Dataset entries
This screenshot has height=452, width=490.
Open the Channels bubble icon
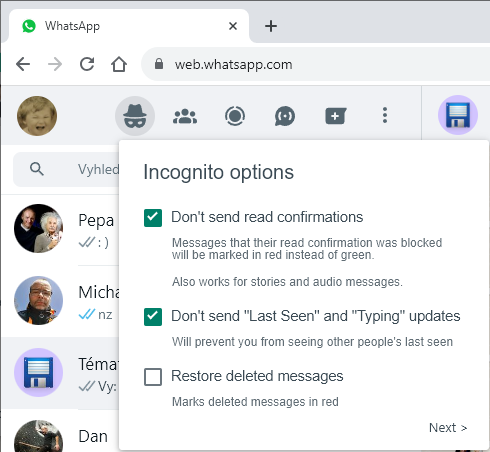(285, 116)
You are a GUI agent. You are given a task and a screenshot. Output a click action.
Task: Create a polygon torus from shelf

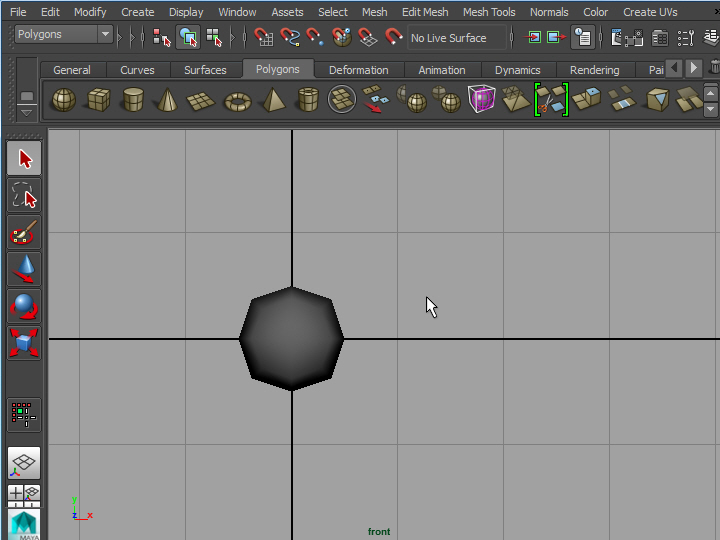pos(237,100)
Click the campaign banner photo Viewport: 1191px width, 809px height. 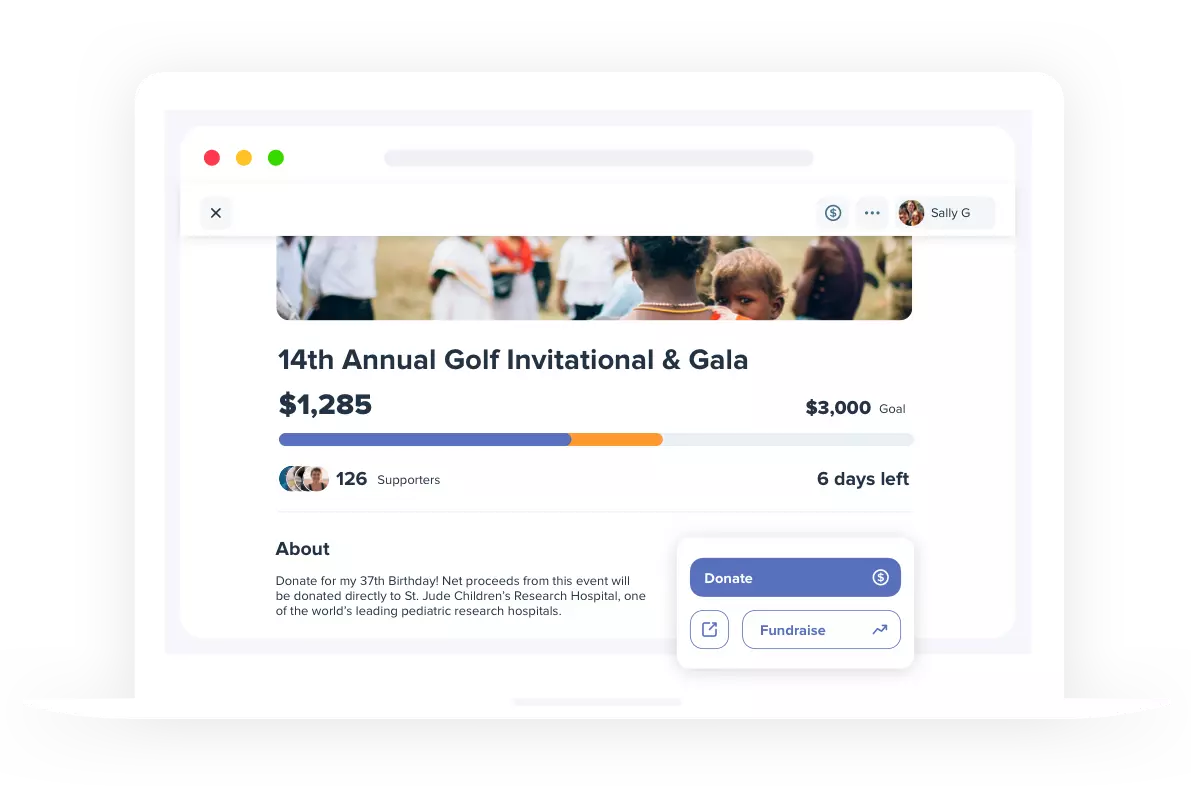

▸ Exercise: Check each line of the data above, and please copy the ones in which the string "screenshot" occurs.

▸ Written solution:
This screenshot has height=452, width=490.
You are a GUI agent. You are given a task and a screenshot. Output a click action.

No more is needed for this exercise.